- _EXERCISE DIRECTIONS_
For this exercise, the lines from the one with "Click the info icon in toolbar" through the final line of the data below are to be transcribed exactly, and pictures are to be skipped.

Saved data entries
········

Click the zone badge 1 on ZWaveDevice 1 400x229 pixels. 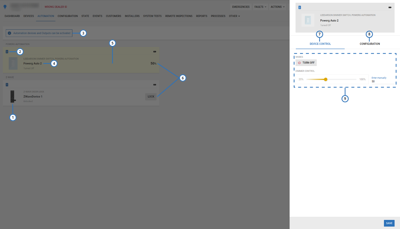pyautogui.click(x=7, y=84)
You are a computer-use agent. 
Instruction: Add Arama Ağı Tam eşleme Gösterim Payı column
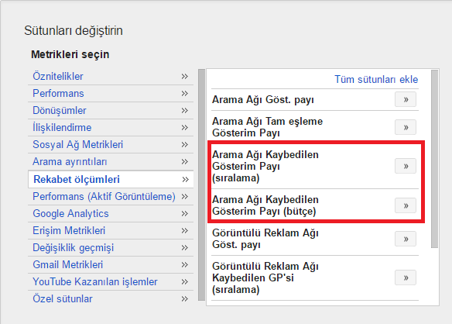406,127

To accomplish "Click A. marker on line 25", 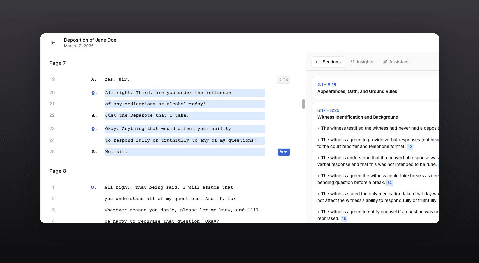I will coord(94,152).
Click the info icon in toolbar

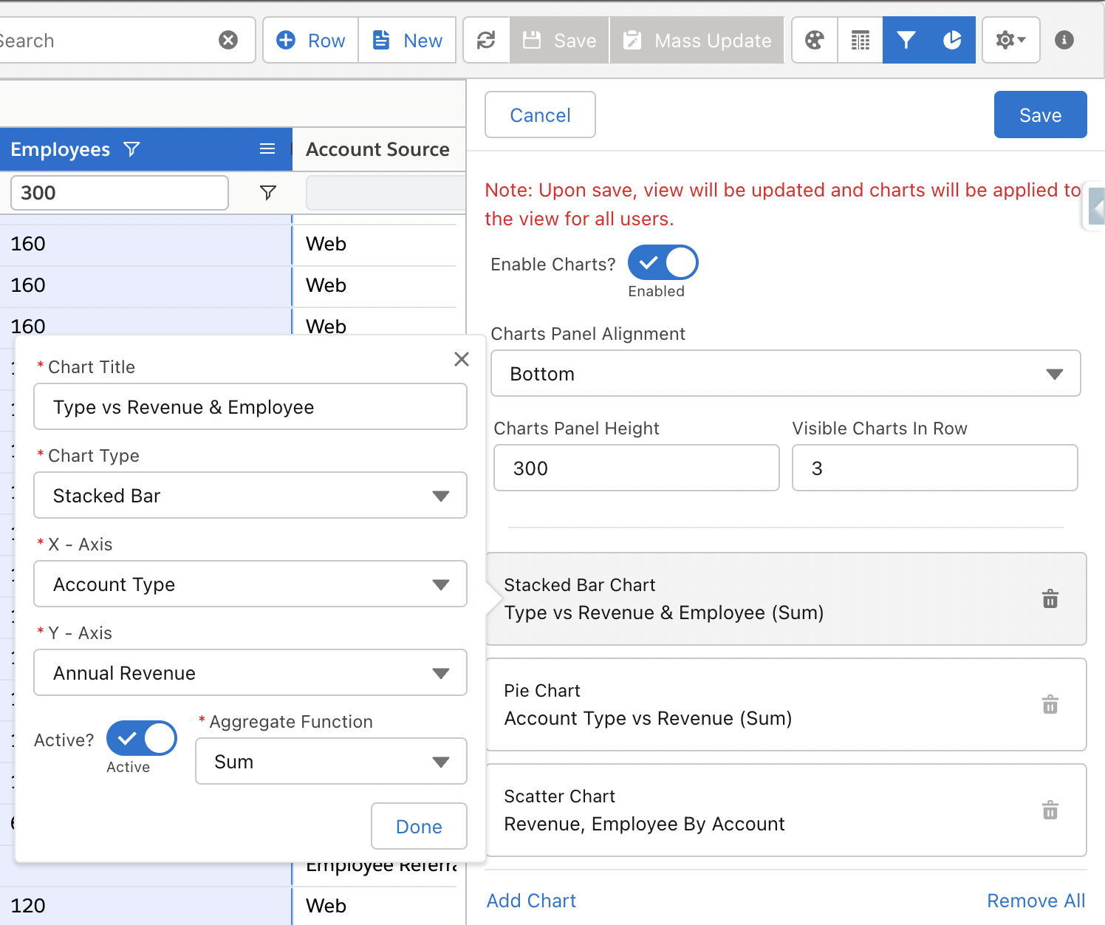(x=1064, y=41)
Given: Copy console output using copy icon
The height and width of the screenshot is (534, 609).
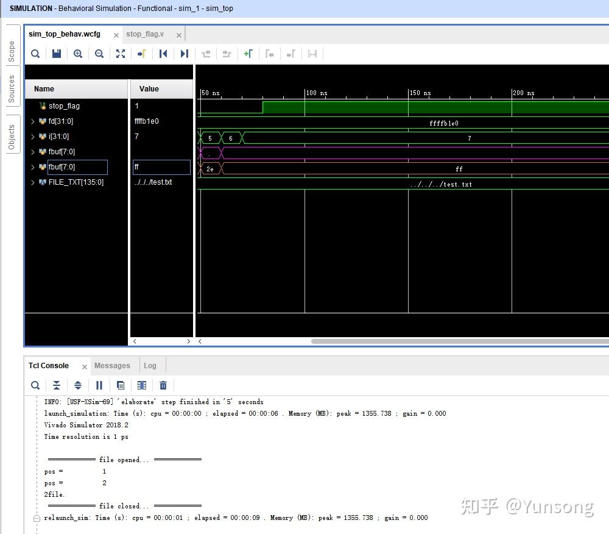Looking at the screenshot, I should pos(121,385).
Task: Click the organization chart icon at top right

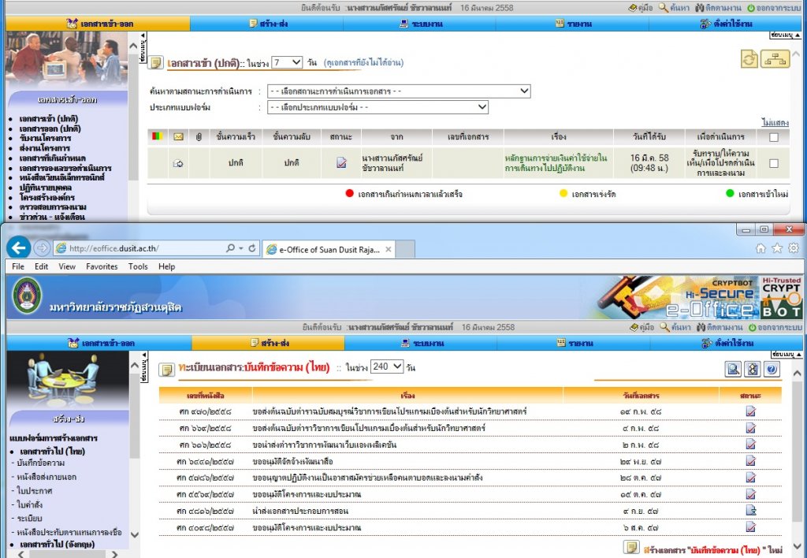Action: click(x=775, y=59)
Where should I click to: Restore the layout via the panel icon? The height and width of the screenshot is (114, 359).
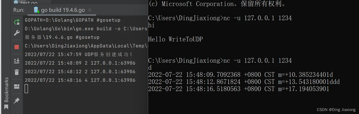coord(16,87)

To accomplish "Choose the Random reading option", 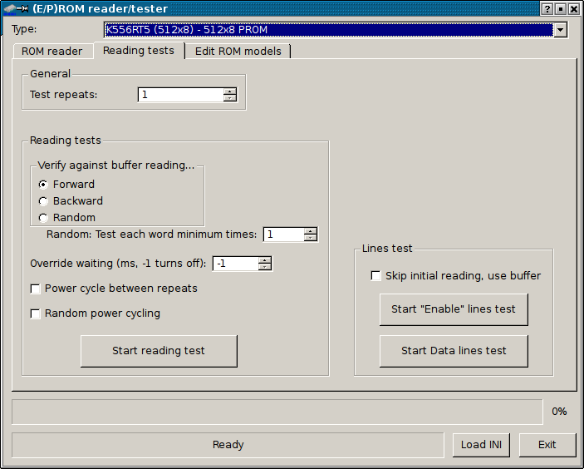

········

- _WRITTEN SOLUTION_
Click the info icon in toolbar

(x=1064, y=41)
Given: Copy console output using copy icon
The height and width of the screenshot is (534, 609).
Looking at the screenshot, I should pos(121,385).
Task: Click the organization chart icon at top right

Action: click(x=775, y=59)
Where should I click to: Restore the layout via the panel icon? The height and width of the screenshot is (114, 359).
coord(16,87)

To accomplish "Choose the Random reading option", 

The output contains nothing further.